DIRECTION: Rewrite the rows starting at the line that contains "Select the outside borders preset" and ending at the line that contains "Looking at the screenshot, I should [29, 277].", replacing "Portugal" with "Spain" and leaving everything else unchanged.

DATASET CONTENT:
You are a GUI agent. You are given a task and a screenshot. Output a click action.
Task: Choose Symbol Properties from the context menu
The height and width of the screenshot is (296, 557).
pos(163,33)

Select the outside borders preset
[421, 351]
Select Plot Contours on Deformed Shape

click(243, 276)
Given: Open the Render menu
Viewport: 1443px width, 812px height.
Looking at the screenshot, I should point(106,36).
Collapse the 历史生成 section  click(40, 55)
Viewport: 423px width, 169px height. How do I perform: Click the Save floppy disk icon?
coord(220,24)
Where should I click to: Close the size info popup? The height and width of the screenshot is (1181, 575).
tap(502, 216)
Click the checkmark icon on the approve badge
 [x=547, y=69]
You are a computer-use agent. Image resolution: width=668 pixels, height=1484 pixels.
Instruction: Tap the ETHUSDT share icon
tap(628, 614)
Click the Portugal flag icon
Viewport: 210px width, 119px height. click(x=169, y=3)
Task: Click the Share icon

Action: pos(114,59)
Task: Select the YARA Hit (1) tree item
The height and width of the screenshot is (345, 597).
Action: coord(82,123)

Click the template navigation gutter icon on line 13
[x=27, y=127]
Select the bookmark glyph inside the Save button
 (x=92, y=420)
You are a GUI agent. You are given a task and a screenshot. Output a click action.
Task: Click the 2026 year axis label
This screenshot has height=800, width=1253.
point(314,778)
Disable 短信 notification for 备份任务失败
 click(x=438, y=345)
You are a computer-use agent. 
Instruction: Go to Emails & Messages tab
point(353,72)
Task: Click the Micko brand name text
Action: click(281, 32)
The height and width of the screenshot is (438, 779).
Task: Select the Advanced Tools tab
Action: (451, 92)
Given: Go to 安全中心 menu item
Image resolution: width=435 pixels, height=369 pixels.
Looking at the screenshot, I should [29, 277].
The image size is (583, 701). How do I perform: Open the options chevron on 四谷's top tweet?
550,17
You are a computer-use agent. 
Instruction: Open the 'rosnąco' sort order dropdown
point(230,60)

TASK SOLUTION:
Select the outside borders preset
[421, 351]
Select Plot Contours on Deformed Shape

click(243, 276)
Given: Open the Render menu
Viewport: 1443px width, 812px height.
Looking at the screenshot, I should point(106,36).
Collapse the 历史生成 section  click(40, 55)
Viewport: 423px width, 169px height. How do I perform: Click the Save floppy disk icon?
coord(220,24)
Where should I click to: Close the size info popup? The height and width of the screenshot is (1181, 575).
tap(502, 216)
Click the checkmark icon on the approve badge
 [x=547, y=69]
You are a computer-use agent. Image resolution: width=668 pixels, height=1484 pixels.
Instruction: Tap the ETHUSDT share icon
tap(628, 614)
Click the Spain flag icon
Viewport: 210px width, 119px height. click(x=169, y=3)
Task: Click the Share icon

Action: pos(114,59)
Task: Select the YARA Hit (1) tree item
The height and width of the screenshot is (345, 597).
Action: coord(82,123)

Click the template navigation gutter icon on line 13
[x=27, y=127]
Select the bookmark glyph inside the Save button
 (x=92, y=420)
You are a GUI agent. You are given a task and a screenshot. Output a click action.
Task: Click the 2026 year axis label
This screenshot has height=800, width=1253.
point(314,778)
Disable 短信 notification for 备份任务失败
 click(x=438, y=345)
You are a computer-use agent. 
Instruction: Go to Emails & Messages tab
point(353,72)
Task: Click the Micko brand name text
Action: click(281, 32)
The height and width of the screenshot is (438, 779).
Task: Select the Advanced Tools tab
Action: (451, 92)
Given: Go to 安全中心 menu item
Image resolution: width=435 pixels, height=369 pixels.
Looking at the screenshot, I should [29, 277].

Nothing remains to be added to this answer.